Symposium on the future of engineering and science will coincide with the dedication of WUSTL’s Green Hall

National Science Foundation director and others to discuss national science policy in a time of retrenchment

The School of Engineering & Applied Science at Washington University in St. Louis will dedicate a new building, Preston M. Green Hall, Friday, Sept. 23, and in conjunction will hold the symposium “Challenges & Opportunities in Engineering Education & Research.”

The symposium, which will feature National Science Foundation Director Subra Suresh, DSc, is open to the public. It will begin at 2:30 p.m. in Room 300 of the Laboratory Sciences building on WUSTL’s Danforth Campus.

In addition to Suresh, other speakers will be Dennis Muilenburg, president and chief executive officer of Boeing Defense, Space & Security and a member of WUSTL’s Board of Trustees, and P.R. Kumar, DSc, professor and College of Engineering chair in computer engineering at Texas A&M University and a WUSTL alumnus.

“We are honored to have such a distinguished panel of symposium speakers that will present on the difficult challenges that our global society faces and the tremendous opportunities that are available as a result of interdisciplinary activity,” says Ralph S. Quatrano, PhD, dean of the School of Engineering & Applied Science.

“Researchers across disciplines realize that the greatest advancements are occurring at the interfaces between engineering and other disciplines, but this interdisciplinary activity among engineers and scientists brings into question how we should teach the engineers of tomorrow.

“These and other topics will be highlighted during the symposium that is being held in conjunction with the dedication of Preston M. Green Hall, our newest building that links and integrates multiple disciplines within engineering,” Quatrano says.

At last year’s meeting of the American Association for the Advancement of Science, Suresh delivered a sobering assessment of America’s current position in the fierce global competition for technological leadership.

“Other nations are investing heavily in science and engineering,” Suresh said. “The U.S. is not the world leader in terms of gross (research and development) expenditure relative to (gross domestic product) … U.S. students are not performing at the top of the charts in international math and science assessments. The demographics of the science and engineering workforce do not match the nation’s changing demographics.

“These are troubling signs that U.S. leadership in science and engineering may be faltering and with it our competitive edge in the global marketplace,” Suresh said.

The only way out, according to Suresh, is through investment in research and education, which offer the best prospect for economic growth, good jobs and a rising standard of living in the future. But that investment is difficult to achieve in a time of high unemployment and budget austerity.

Muilenburg speaking at the Reuters Aerospace and Defense Summit in Washington, D.C., in September 2010.

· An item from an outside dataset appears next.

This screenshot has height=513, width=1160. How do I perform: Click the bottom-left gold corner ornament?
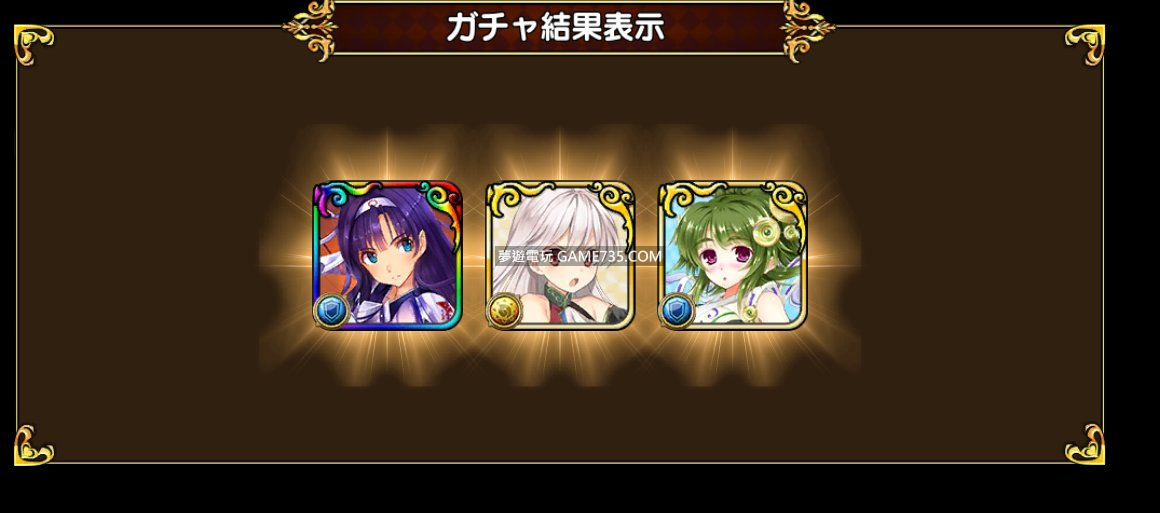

Muilenburg will discuss how Boeing and other aerospace companies are working with educational institutions to keep the talent pipeline filled with engineering and other technical professionals. “Aerospace, robotics, cybersecurity — these are just a few of the critical need areas for us in an extremely competitive marketplace,” Muilenburg says. “Working with universities on student retention and research projects in these areas, for example, helps build our workforce and strengthens the industry overall.”

Kumar teaching at the University of Illinois at Urbana-Champaign.

A member of the National Academy of Engineering, Kumar is interested in wireless networks, sensor networks and network-embedded control systems — hot topics at the intersection of academia and industry — but he is also an influential teacher who has supervised more than 30 doctoral students.

In a frank talk for graduate students, he once advised them that they should consider an academic job “only if doing research is completely unstressful to you,” warning that they would be required to do “roughly one PhD dissertation-equivalent a year” to maintain an academic position.

The three speeches will be followed by a panel discussion moderated by Janet Holloway, senior vice president and chief of staff at Monsanto, a WUSTL alumna and a member of the School of Engineering & Applied Science’s National Council.

RSVPs for the symposium are requested at engineering.wustl.edu/greenrsvp. The symposium also will be broadcast live on the Internet at engineering.wustl.edu/symposium.